Failure detection - Ruby SDK

This page shows how to do the following:

Raise and Handle Exceptions
Deliberately Fail Workflows
Set Workflow timeouts
Set Workflow retries
Set Activity timeouts
Set Activity Retry Policy
Heartbeat an Activity
Set Heartbeat timeouts

Raise and Handle Exceptions

In each Temporal SDK, error handling is implemented idiomatically, following the conventions of the language. Temporal uses several different error classes internally — for example, CancelledError in the Ruby SDK, to handle a Workflow cancellation. You should not raise or otherwise implement these manually, as they are tied to Temporal platform logic.

The one Temporal error class that you will typically raise deliberately is ApplicationError. In fact, any other exceptions that are raised from your Ruby code in a Temporal Activity will be converted to an ApplicationError internally. This way, an error's type, severity, and any additional details can be sent to the Temporal Service, indexed by the Web UI, and even serialized across language boundaries.

In other words, these two code samples do the same thing:

class MyError < StandardError
end

class SomethingThatFails < Temporalio::Activity::Definition
  def execute(details)
    Temporalio::Activity::Context.current.logger.info(
      "We have a problem."
    )
    raise MyError.new('Simulated failure')
  end
end

class SomethingThatFails < Temporalio::Activity::Definition
  def execute(details)
    Temporalio::Activity::Context.current.logger.info(
      "We have a problem."
    )
    raise Temporalio::Error::ApplicationError.new('Simulated failure', type: 'MyError')
  end
end

Depending on your implementation, you may decide to use either method. One reason to use the Temporal ApplicationError class is because it allows you to set an additional non_retryable parameter. This way, you can decide whether an error should not be retried automatically by Temporal. This can be useful for deliberately failing a Workflow due to bad input data, rather than waiting for a timeout to elapse:

class SomethingThatFails < Temporalio::Activity::Definition
  def execute(details)
    Temporalio::Activity::Context.current.logger.info(
      "We have a problem."
    )
    raise Temporalio::Error::ApplicationError.new('Simulated failure', non_retryable: true)
  end
end

You can alternately specify a list of errors that are non-retryable in your Activity Retry Policy.

Failing Workflows

One of the core design principles of Temporal is that an Activity Failure will never directly cause a Workflow Failure — a Workflow should never return as Failed unless deliberately. The default retry policy associated with Temporal Activities is to retry them until reaching a certain timeout threshold. Activities will not actually return a failure to your Workflow until this condition or another non-retryable condition is met. At this point, you can decide how to handle an error returned by your Activity the way you would in any other program. For example, you could implement a Saga Pattern that uses rescue blocks to "unwind" some of the steps your Workflow has performed up to the point of Activity Failure.

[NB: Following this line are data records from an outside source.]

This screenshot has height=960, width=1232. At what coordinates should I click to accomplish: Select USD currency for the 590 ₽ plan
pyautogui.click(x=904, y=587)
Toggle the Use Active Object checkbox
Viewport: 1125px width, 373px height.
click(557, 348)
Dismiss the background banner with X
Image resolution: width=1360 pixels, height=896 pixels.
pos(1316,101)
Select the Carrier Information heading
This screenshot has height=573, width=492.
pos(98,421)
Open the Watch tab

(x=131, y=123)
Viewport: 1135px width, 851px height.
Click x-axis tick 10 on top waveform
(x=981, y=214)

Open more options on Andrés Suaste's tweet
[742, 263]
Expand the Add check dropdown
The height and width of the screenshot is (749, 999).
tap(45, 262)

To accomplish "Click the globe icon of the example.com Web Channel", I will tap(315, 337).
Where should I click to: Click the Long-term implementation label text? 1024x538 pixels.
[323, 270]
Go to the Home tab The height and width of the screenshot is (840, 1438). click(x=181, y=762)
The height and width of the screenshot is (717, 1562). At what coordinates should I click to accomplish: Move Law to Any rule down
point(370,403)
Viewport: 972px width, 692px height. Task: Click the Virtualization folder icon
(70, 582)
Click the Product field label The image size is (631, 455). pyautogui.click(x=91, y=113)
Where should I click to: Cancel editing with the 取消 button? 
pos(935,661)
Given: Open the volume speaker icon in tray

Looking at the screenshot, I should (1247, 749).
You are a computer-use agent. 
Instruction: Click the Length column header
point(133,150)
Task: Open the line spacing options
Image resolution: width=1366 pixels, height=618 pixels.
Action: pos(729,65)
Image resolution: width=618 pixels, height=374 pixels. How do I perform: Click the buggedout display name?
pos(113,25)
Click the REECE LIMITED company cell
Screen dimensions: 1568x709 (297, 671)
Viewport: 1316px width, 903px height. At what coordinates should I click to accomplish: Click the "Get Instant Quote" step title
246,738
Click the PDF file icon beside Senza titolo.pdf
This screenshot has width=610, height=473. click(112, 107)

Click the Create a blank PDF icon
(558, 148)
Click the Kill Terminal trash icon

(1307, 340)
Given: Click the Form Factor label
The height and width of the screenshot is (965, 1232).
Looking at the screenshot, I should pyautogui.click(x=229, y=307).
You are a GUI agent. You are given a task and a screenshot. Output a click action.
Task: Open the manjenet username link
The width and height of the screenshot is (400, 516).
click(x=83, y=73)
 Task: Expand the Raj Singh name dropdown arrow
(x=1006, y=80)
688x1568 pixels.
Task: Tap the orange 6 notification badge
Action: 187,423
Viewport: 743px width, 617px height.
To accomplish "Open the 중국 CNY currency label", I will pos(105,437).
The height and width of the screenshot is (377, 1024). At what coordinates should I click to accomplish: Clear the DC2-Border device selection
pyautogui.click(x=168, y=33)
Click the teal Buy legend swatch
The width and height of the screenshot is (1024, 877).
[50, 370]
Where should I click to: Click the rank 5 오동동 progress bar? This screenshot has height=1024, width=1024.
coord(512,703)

You will only fail a Workflow by manually raising an ApplicationError from the Workflow code. You could do this in response to an Activity Failure, if the failure of that Activity means that your Workflow should not continue:

class SagaWorkflow < Temporalio::Workflow::Definition
  def execute(details)
    Temporalio::Workflow.execute_activity(Activities::SomethingThatFails, details,start_to_close_timeout: 30)
  rescue StandardError
    raise Temporalio::Error::ApplicationError.new('Fail the Workflow')

This works differently in a Workflow than raising exceptions from Activities. In an Activity, any Ruby exceptions or custom exceptions are converted to a Temporal ApplicationError. In a Workflow, any exceptions that are raised other than an explicit Temporal ApplicationError will only fail that particular Workflow Task and be retried. This includes any typical Ruby RuntimeErrors that are raised automatically. These errors are treated as bugs that can be corrected with a fixed deployment, rather than a reason for a Temporal Workflow Execution to return unexpectedly.

Workflow timeouts

Each Workflow timeout controls the maximum duration of a different aspect of a Workflow Execution.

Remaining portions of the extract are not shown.